• INFORMATION
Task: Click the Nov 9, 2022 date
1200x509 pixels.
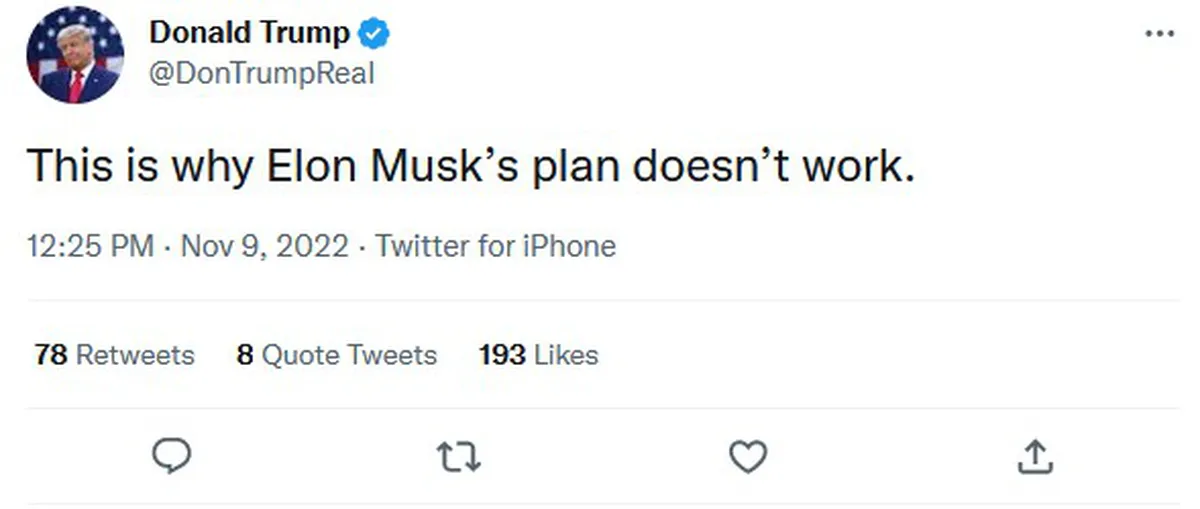Action: (x=264, y=246)
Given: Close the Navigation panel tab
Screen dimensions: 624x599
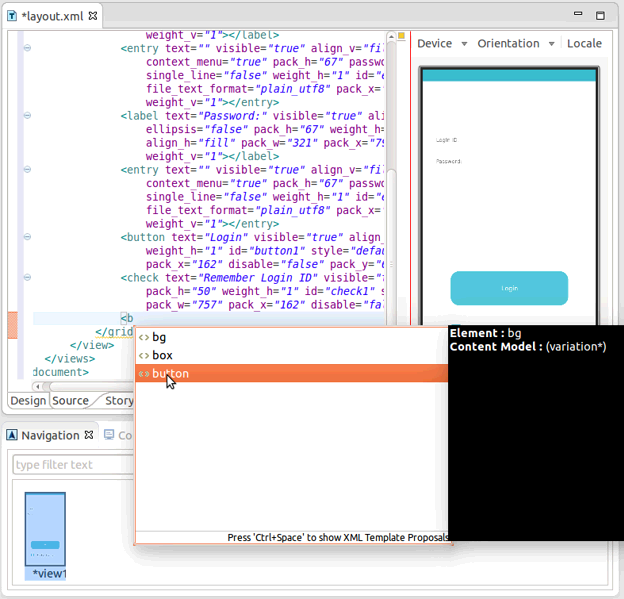Looking at the screenshot, I should pos(88,435).
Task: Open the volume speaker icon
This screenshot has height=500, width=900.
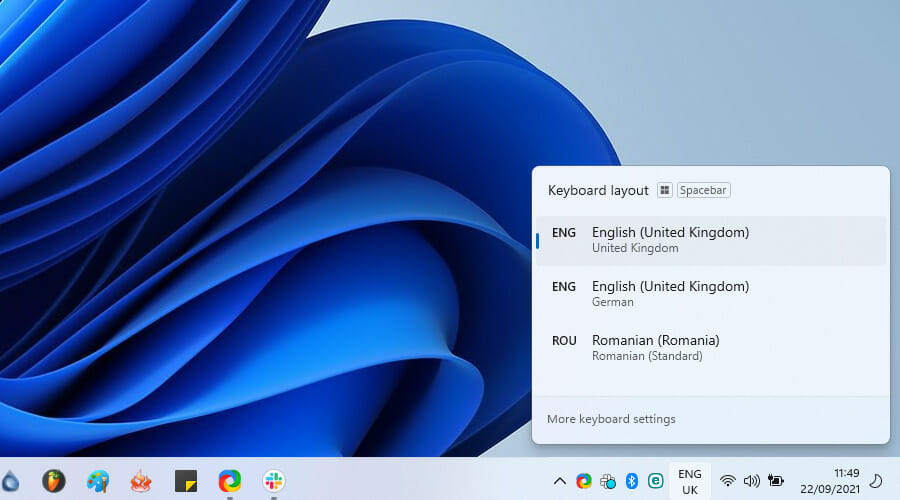Action: 752,481
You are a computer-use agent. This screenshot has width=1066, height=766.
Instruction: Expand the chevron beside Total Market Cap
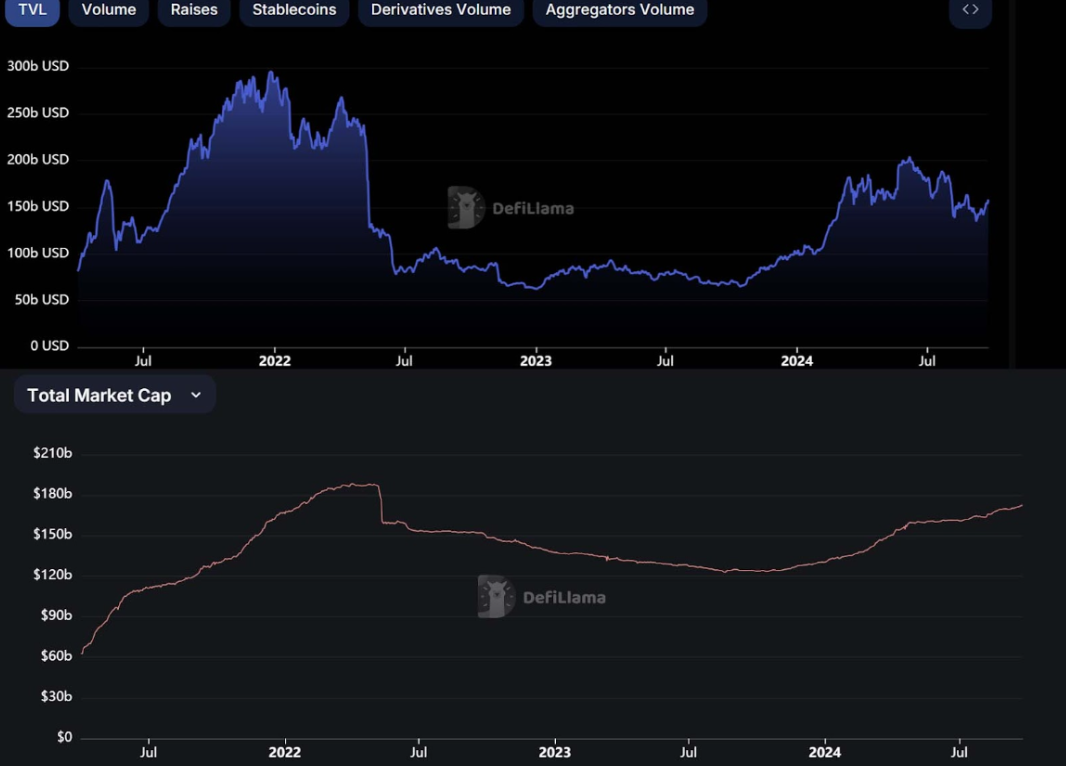(196, 395)
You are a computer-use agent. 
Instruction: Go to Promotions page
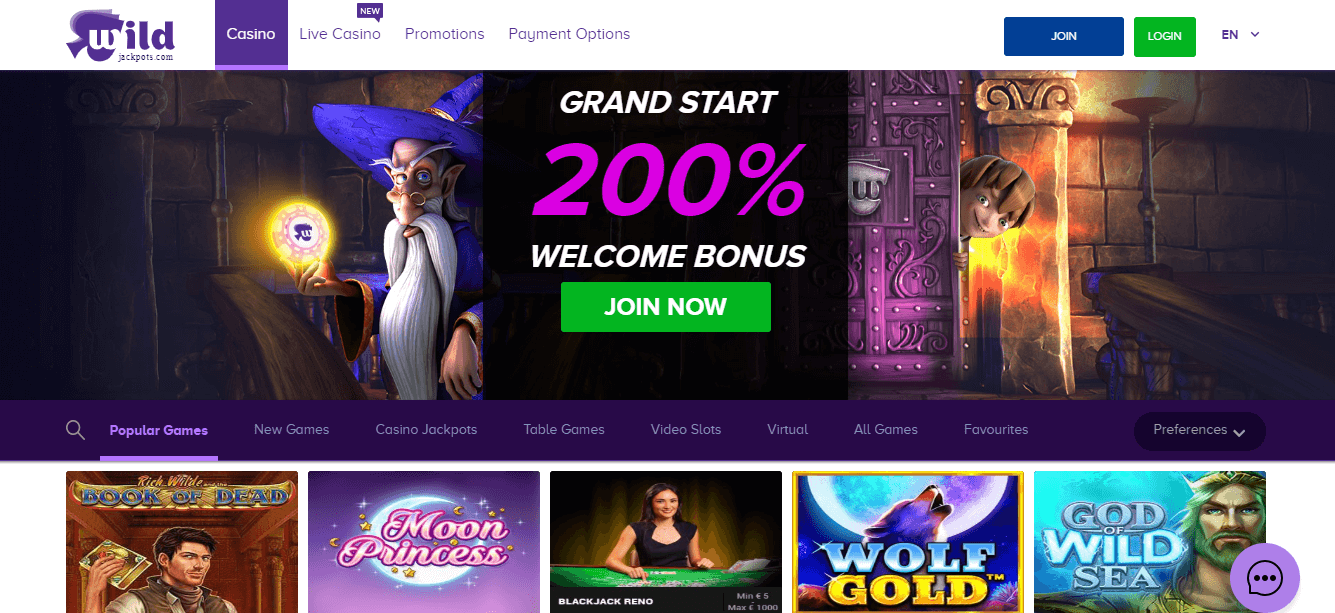[444, 34]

• YOUR OBJECTIVE
In the listing, find the line containing "Task: Open the volume speaker icon" and repeat it and every later line through the last one, word for word, excluding the pictures.

• TASK ANSWER
Task: Open the volume speaker icon
This screenshot has height=500, width=900.
Action: 752,481
You are a computer-use agent. This screenshot has width=1066, height=766.
Instruction: Expand the chevron beside Total Market Cap
(196, 395)
You are a computer-use agent. 
Instruction: Go to Promotions page
[444, 34]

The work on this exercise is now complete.